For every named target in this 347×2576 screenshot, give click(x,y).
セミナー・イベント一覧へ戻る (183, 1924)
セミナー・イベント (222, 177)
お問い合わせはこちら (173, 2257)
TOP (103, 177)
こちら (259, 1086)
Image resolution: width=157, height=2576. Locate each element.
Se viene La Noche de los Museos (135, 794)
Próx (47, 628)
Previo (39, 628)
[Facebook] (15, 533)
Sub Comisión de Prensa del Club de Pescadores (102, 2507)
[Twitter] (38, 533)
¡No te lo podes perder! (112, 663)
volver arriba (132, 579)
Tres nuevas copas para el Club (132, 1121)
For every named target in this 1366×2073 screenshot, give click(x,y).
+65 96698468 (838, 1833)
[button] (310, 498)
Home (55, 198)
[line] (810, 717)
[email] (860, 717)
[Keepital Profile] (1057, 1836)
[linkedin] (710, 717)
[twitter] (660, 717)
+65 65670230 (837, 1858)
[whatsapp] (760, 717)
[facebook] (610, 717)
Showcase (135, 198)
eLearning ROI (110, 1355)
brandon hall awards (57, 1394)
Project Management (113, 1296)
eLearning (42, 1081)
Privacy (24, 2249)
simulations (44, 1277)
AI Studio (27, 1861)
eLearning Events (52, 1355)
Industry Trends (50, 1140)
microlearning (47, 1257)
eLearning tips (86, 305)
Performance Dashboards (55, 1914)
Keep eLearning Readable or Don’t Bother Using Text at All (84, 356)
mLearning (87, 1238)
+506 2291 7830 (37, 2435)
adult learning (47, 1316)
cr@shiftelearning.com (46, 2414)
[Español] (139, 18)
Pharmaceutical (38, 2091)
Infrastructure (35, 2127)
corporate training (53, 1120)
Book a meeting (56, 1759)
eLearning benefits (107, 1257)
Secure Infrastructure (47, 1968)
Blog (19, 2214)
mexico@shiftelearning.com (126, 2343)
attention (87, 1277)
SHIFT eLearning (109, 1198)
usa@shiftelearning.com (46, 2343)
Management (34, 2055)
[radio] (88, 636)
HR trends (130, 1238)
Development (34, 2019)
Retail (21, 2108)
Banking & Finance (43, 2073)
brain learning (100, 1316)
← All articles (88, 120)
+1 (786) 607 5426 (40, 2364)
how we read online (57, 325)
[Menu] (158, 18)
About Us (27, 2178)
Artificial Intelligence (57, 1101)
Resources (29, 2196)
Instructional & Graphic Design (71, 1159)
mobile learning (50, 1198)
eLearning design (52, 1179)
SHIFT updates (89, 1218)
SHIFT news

• What is needed: The answer consists only of the lines from the one containing "articles (88, 120)" to the end of the records, each written out exactly.

• Reply to the task:
← All articles (88, 120)
+1 (786) 607 5426 (40, 2364)
how we read online (57, 325)
[Menu] (158, 18)
About Us (27, 2178)
Artificial Intelligence (57, 1101)
Resources (29, 2196)
Instructional & Graphic Design (71, 1159)
mobile learning (50, 1198)
eLearning design (52, 1179)
SHIFT updates (89, 1218)
SHIFT news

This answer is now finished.